È successo a Mario Oliverio da presidente della giunta regionale della Calabria, fatto precipitare dalla cima pur estraneo ai reati contestati e sbattuto con ignominia sulle cronache nazionali. Adesso è stato assolto dall’accusa di corruzione e abuso d’ufficio perché “il fatto non sussiste” – assolti con lui, la deputata PD Enza Bruno Bossio e il marito, Nicola Adamo, ex consigliere regionale. Già era emersa l’inconsistenza delle accuse quando la Cassazione parlò di “grave pregiudizio accusatorio” in ordine alla richiesta misura cautelare dell’obbligo di dimora. Due posizioni distanti il giorno e la notte, quella della Cassazione e della sentenza e quella della procura di Catanzaro. Da supportare la tesi che si privilegi la corposa caratura del personaggio perché maggiori diventano i riconoscimenti al promotore dell’operazione, riconoscimenti che rimangono intatti anche se e quando l’indagine sbandierata a pieni polmoni si riduce ad aria fritta, si sgonfia lamentevole più che le zampogne dei pastori aspromontani accartocciate a chiusura del suono. Siccome le sentenze si rispettano, chi ha immaginato il quadro delittuoso, costruendo con sabbia incoerente un castello rovinato miseramente su se stesso, dovrebbe almeno scusarsi per l’abbaglio e porsi un problema di coscienza per il futuro. Uguale riparazione toccherebbe a strilloni e giornalisti di nome che hanno picchiato duro appresso alle tesi strampalate e che oggi tacciono, fischiettano indifferenti, quando correttezza e democrazia pretenderebbero che dessero all’innocenza il risalto dato alle restrizioni. Non ci saranno scuse. Non ci sono mai state e continueranno a non esserci, con buona pace dello sventurato che ci è incappato da ignaro, ha subito la gogna, si è visto trasformata la vita da così a così, è stato tranciato nella carriera e nelle aspirazioni e avrà sempre, a infracidirgli l’animo, la zavorra del torto subito.
È innegabile che c’è un problema giustizia – solo i ciechi e quelli in malafede non lo vedono – con storture da dover riparare in fretta. A non farlo, proseguirà la caduta rovinosa della credibilità della giustizia stessa, già ai minimi storici, e in terre di frontiera, qual è la Calabria, è fondamentale per sconfiggere il bubbone ’ndrangheta.
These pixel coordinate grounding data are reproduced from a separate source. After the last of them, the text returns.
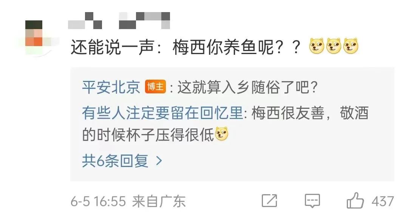Image resolution: width=408 pixels, height=218 pixels.
Task: Click the middle doge emoji in comment
Action: point(334,46)
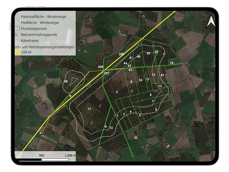This screenshot has width=229, height=172.
Task: Click parcel label 78 on the east side
Action: (x=171, y=63)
Ed è innegabile che c’è una parte di magistratura inquirente (e di affini), minoritaria ma incidente perché microfonata, showman, prezzemolo di ogni minestra, che scricchiola pericolosamente, che ha forgiato il pensiero unico a cui uniformarsi per sì o per forza – o lo si assume buono o si diventa collusi a prescindere – che non intende accettare l’obbligo del pubblico ministero di cercare con pari scrupolo le prove della colpevolezza e dell’innocenza.
A parte le ossessioni di carriera e di visibilità, campeggia il tentativo di mettere in un unico calderone mafie, politica e sistema economico. Le convergenze e le collusioni esistono certamente, senza che però sia sistematico, una regola, stando almeno all’evidenza che gli intrecci ipotizzati il più delle volte si frantumano in fase processuale e che in carcere restano i malavitosi – cosa non malvagia e che sarebbe perfetta se non comparissero una miriade di politici e di imprenditori sui quali le teorie di partenza rovinano nella polvere.
I numeri a svelare una giustizia che scotta di febbre. In Calabria sono impietosi e raccapriccianti. C’è un’incidenza di innocenza maltrattata, che tale risulta dopo il calvario dei processi, che si attesta oltre il 50%. E allora quant’è accettabile un’inchiesta che include con leggerezza innocenti e colpevoli? Qual è il confine dell’errore giudiziario entro cui si mantiene applicato il concetto di democrazia e di garanzie costituzionali? Fin dove l’errore è fisiologico? E da che punto in poi un’operazione di polizia smette d’essere un successo per trasformarsi in una storpiatura del sistema?
Naturalmente, perfezione pretenderebbe che l’errore giudiziario non si verificasse mai. Ed è umanamente impossibile. Ma, se l’incidenza del carcere su estranei al delitto assume proporzioni vistose, se i malcapitati finiscono con il sommergere per numero i colpevoli, se i colpevoli non ci sono affatto, se le anomalie riguardano quasi tutte le grandi e strombazzate inchieste con arresti a raffica, allora si è in presenza di un crollo della capacità investigativa e di una pericolosa sospensione dei diritti umani – lo si è pure se il blitz ingabbia intere ’ndrine – allora s’impatta in una giustizia arruffona, frettolosa, distratta, cinica, ci si accosta a una deriva autoritaria, a una sorta di regime con il tanfo dello stato di polizia. E non può valere l’assunto che in guerra qualsiasi mezzo sia lecito e che gli agnelli debbano farsi una ragione d’essere finiti in bocca al lupo. In Calabria capita troppo di frequente e Oliverio non è che uno tra la moltitudine oltraggiata. Qui, la popolazione è compressa tra criminalità e criminalizzazione. Qui, esiste un caso giustizia più grave che altrove, e che nuoce alla regione, e al turismo che potrebbe soccorrerla, e che mai attecchirà, se si scoraggiano i vacanzieri alimentando un pregiudizio oltre i demeriti reali, se non si cede l’equazione razzista calabrese uguale ’ ndranghetista.